__WHAT YOU WILL DO__
**A.** Answer these questions from the passage on postcard collecting, with each answer marked to match its question:
(i) What three qualities make postcards the perfect collectible?
(ii) What modern device are postcards of 1909 compared to?
(iii) About how many cards were made each year in North America during the boom?
**B.** List every quality that the passage on postcard collecting gives to explain why postcards are the perfect collectible.
**C.** Carry the passage on postcard collecting forward from its final sentence.

__EXTRACT TO READ__
--- --- ---

By Dave Daley
CALGARY – Postcards are the perfect collectible: they’re cheap, plentiful and don’t take up much space. They span the entire 20th century and have a multitude of features for collectors to concentrate on. Pretty much everything under the sun is represented in them so if you have any interests at all you can find it in postcard collecting. I know what you’re thinking and yes, I can assure you, even that can be found on old postcards. Many were sent through the mail so they also have the added dimension of a personal message as well as dated cancellation marks over the postage stamp.
These ephemeral collectibles once excited and captured the imaginations of millions of people in the early 20th century and fired-up a new media explosion, the results of which we’re still seeing today. Postcards were the iPhones of 1909, complete with their own memes like the lolcat shown here. Although it may seem outdated and obsolete to us now, the postcard collecting craze was the product of an era undergoing more disruptive technological and social changes than we are today. With an estimated one billion cards made each year in North America alone during the boom, lots of cards remain for collectors and enthusiasts to cherish and interpret today.

--- --- ---

__GIVEN INFORMATION__
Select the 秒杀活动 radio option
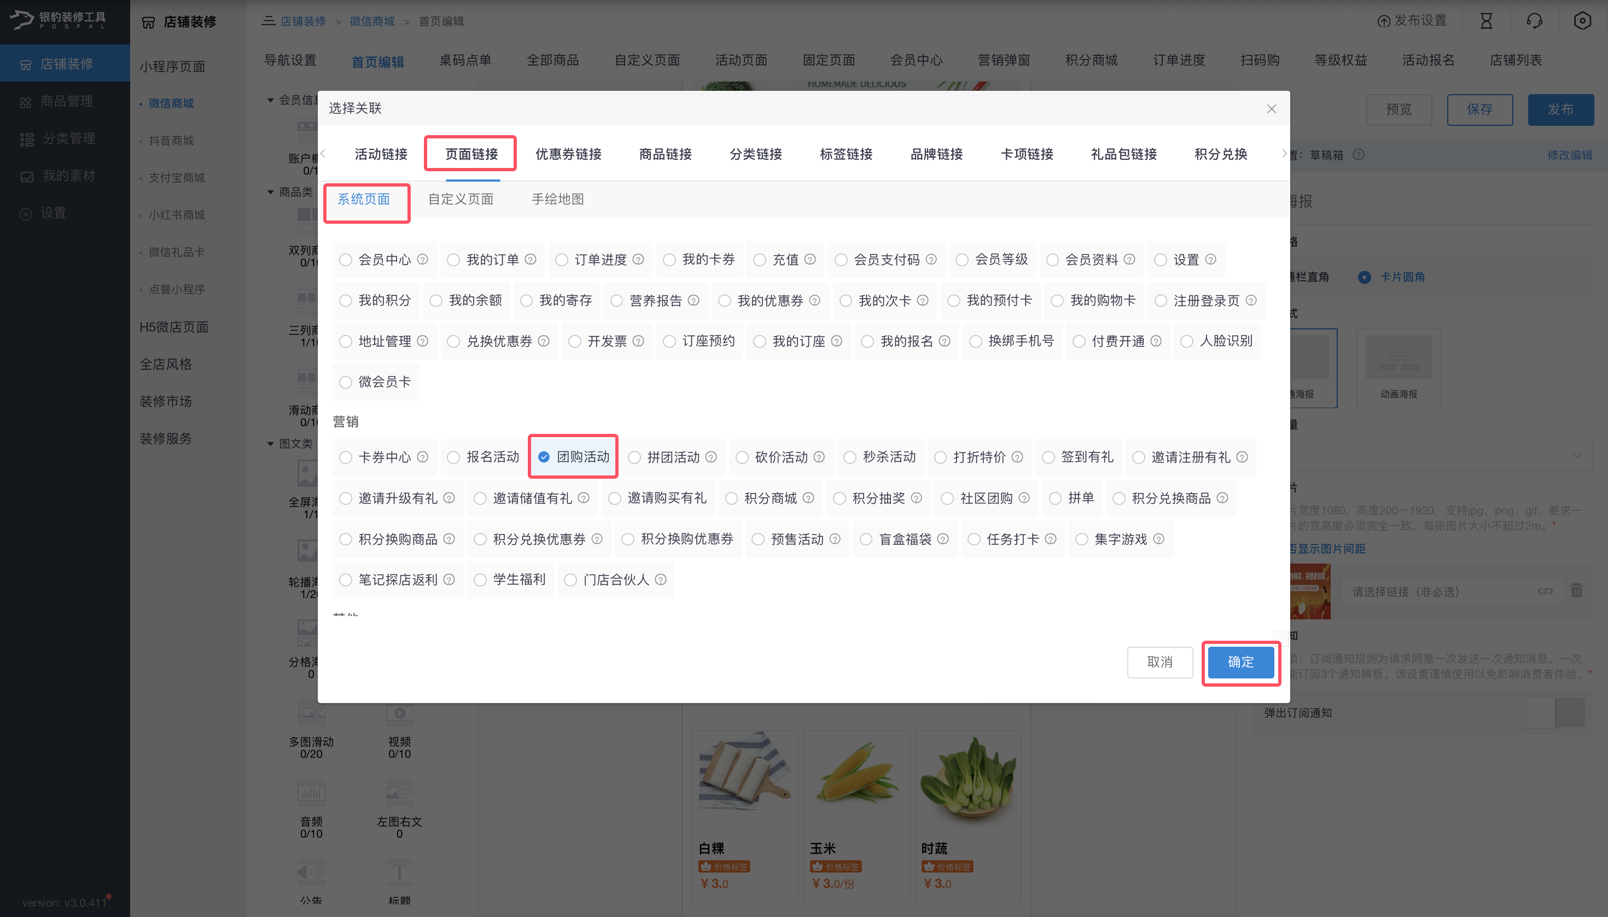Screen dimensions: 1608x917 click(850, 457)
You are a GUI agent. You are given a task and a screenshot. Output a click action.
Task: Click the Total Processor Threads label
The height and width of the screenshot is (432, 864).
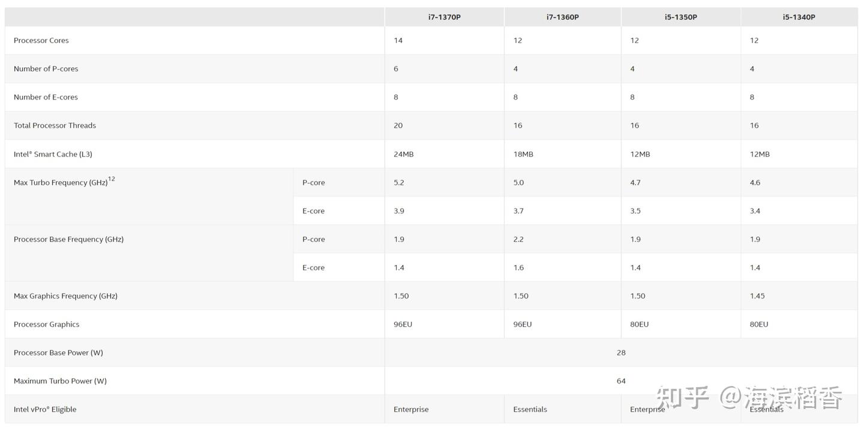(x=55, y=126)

--- --- ---

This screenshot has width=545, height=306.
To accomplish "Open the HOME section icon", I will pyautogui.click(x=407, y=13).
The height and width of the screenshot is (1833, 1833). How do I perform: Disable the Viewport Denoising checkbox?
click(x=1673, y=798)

--- --- ---

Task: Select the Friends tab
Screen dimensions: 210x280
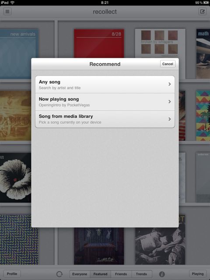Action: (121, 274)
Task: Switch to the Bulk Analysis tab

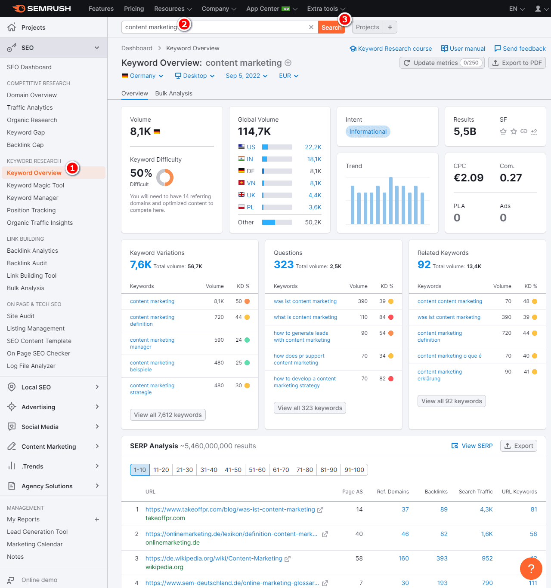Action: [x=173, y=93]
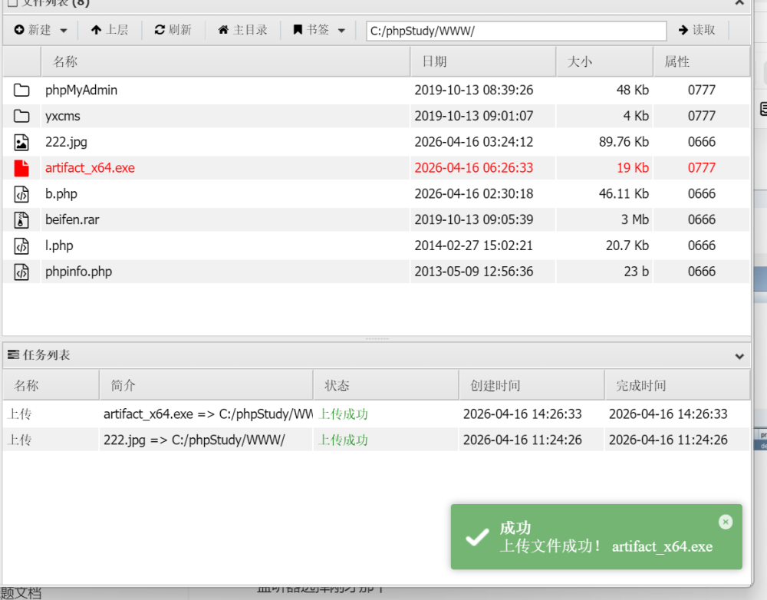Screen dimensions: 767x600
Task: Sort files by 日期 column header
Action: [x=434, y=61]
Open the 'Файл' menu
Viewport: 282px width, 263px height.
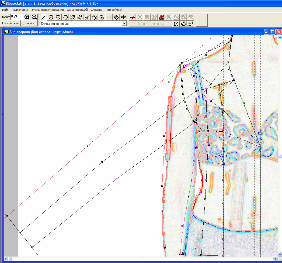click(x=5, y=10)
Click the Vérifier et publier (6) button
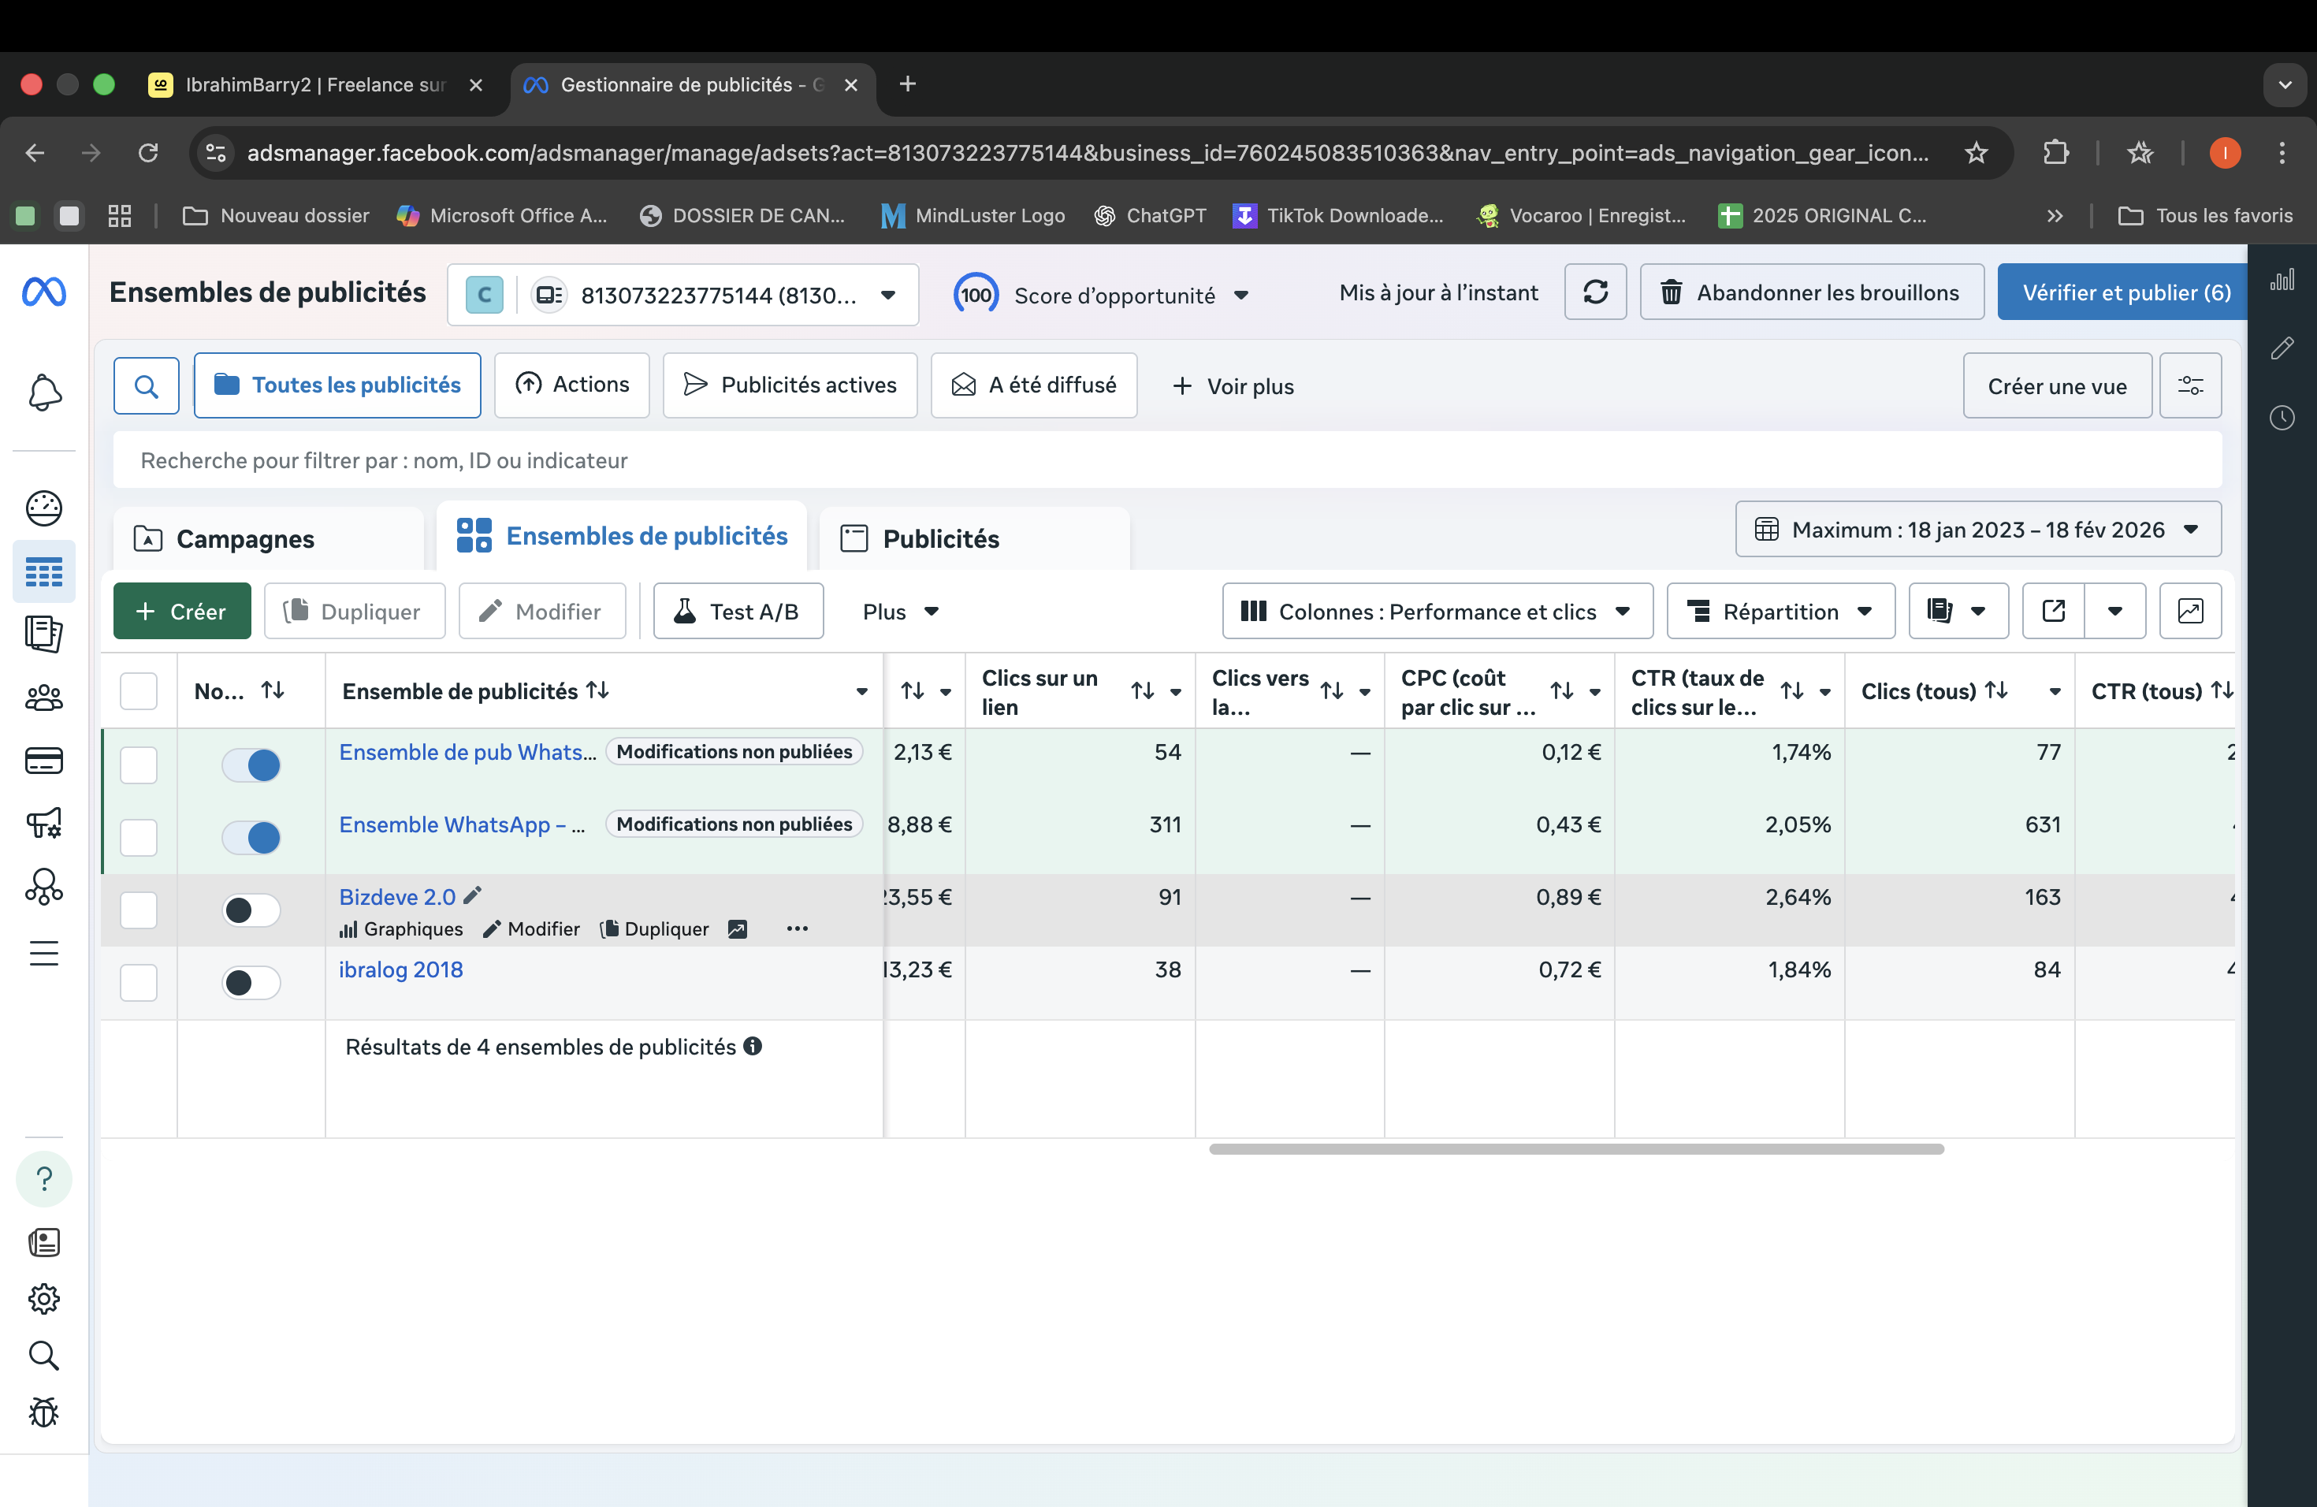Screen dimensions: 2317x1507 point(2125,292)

--- --- ---

__ANSWERS TO THE EXERCISE__
**A.**
(i) They're cheap, plentiful and don't take up much space.
(ii) The iPhone.
(iii) An estimated one billion.

**B.**
- cheap
- plentiful
- don't take up much space

**C.**
Postcards fall into three basic eras which also relate to how they were made. The early days were dominated by the lithograph postcard which was an engraved steel or stone block print which allowed the cards to be mass-produced cheaply. At the same time, real-photo-postcards or RPPCs were being made which were actually photographic prints. These were produced in fewer numbers and have all the qualities that photo collectors value. RPPCs were produced by publishing companies and were also home-made with new photo technology available to the general public when the people were getting into making and sharing their own images. Sound familiar?
In the 1930s a type of card called linens were introduced which were basically lithograph cards with a textured surface made to imitate a linen textile weave. These tend to have loud colours and less image detail. Later cards are the ones we still see at tourist attractions today – the photochrome or “chrome” postcard. These came into use in the 1950s and give us all the tacky images collectors now love so much.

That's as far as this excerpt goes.